The price of jet fuel also rose steadily throughout much of 2018, but thankfully fell away again during the last two months of the year.  It is currently back at 2017 levels, but still costs more than double what it did four years ago.  With fuel accounting for an estimated 25% of costs, airlines remain very vulnerable to price fluctuations - especially those operating in countries where the currency has dropped as Jet A1 is bought in US Dollars.  And yes, finally there is the old favourite - Brexit.  It's unlikely to have a huge impact on aviation whatever the outcome, but analysts point to the lack of certainty and the Sterling's loss of value as key factors that have impacted airlines' results during 2018.  The next year will be much the same, possibly more so.

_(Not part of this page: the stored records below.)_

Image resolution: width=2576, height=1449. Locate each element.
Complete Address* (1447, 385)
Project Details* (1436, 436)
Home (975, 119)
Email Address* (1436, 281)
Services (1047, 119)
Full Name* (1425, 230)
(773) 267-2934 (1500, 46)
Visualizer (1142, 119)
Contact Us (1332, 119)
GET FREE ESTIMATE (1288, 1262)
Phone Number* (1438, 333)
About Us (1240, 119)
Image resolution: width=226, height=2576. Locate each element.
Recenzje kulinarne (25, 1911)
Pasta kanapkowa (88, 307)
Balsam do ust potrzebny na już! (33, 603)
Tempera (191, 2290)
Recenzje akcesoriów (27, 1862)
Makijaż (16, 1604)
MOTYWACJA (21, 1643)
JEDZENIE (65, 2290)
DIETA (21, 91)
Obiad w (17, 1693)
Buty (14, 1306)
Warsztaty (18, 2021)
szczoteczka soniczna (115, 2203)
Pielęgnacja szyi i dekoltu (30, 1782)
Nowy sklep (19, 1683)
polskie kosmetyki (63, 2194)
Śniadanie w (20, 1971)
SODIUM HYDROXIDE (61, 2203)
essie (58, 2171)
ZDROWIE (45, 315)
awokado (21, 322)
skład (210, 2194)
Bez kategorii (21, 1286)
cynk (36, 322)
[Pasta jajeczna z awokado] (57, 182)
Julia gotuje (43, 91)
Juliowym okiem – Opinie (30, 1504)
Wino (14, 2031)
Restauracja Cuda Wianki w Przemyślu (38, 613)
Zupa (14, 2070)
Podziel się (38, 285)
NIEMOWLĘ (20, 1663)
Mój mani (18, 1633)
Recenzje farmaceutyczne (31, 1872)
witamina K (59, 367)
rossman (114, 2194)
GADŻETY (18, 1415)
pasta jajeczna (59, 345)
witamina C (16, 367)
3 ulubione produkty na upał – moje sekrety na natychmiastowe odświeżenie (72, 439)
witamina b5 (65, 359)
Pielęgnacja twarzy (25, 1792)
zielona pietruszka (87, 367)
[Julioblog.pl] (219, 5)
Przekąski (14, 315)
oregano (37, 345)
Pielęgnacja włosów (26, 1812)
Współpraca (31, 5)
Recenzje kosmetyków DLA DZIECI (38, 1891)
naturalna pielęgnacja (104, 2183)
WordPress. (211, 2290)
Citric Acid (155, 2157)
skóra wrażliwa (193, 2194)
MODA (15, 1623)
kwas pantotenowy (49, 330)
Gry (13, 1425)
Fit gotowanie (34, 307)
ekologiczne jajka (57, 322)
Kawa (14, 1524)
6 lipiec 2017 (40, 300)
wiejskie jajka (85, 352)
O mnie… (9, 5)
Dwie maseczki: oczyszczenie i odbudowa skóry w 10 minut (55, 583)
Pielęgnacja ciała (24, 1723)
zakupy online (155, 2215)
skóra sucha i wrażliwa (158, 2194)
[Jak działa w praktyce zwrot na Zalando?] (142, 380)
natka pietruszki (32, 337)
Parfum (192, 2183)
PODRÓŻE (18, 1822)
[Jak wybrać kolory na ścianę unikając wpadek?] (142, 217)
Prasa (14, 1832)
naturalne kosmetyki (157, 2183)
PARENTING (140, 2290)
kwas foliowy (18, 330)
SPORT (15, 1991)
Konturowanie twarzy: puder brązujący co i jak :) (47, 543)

The traditional 'legacy' carriers compete with the budget airlines, but most of the old-school have an advantage - they have business (and in a few cases first class) long-haul products, and these lucrative seats deliver the vast majority of the profits.  This also enables the economy seats to be sold at prices near to those demanded by the budget airlines - the money is made in the premium cabins and the rest just needs to cover costs.  For the most part the low-fare sector doesn't have that advantage, and even if it was introduced they would struggle to establish its credibility (the one notable exception in Europe is Norwegian's premium cabin, which the carrier is enlarging due to increasing demand).

 

Germania is looking for additional funding.  (Kambui)

 

The real challenge in the low-cost sector will come when the big three or four take further knocks.  A few niche players such as Volotea, Pegasus and Blue Air are doing reasonably well at the moment, but they are doing so in markets where the major players are not flying.  Ryanair, easyJet and Wizz will not take on the low-fare divisions of Europe's legacy carriers (e.g. Eurowings, Transavia, Vueling), but if they face more pressure they are likely move in on the more lucrative routes the smaller airlines that have spent time and money developing.  The larger airlines have the strength to take on a fare war and win, leaving the smaller carriers with no where to turn.

 

Rocky road ahead

The UK is preoccupied with Brexit while Germany is teetering on the edge of recession.  Other European countries, particularly in the south of the region, are also not overly prosperous at present.  The propensity for discretionary travel is going down in several of Europe's biggest countries.  At the same time, new markets aren't being opened and are not growing at the rates the airlines expected when they placed huge aircraft orders two or three years ago.  There is an excess of capacity in the market already - and there is more coming over the next two years which airlines will be challenged to utilise.

 

The easy growth phase is over and Europe's low-cost airlines are going to face continuing pressure through 2019 and beyond.  New opportunities including long-haul are much more challenging.  The major players including Ryanair, easyJet and Wizz Air will remain but will see reducing margins and slower growth.  The jury is out on what happens to Norwegian.  The sector will continue to provide a significant proportion of short haul capacity in Europe, but some of the weaker players have already gone and more will follow this year.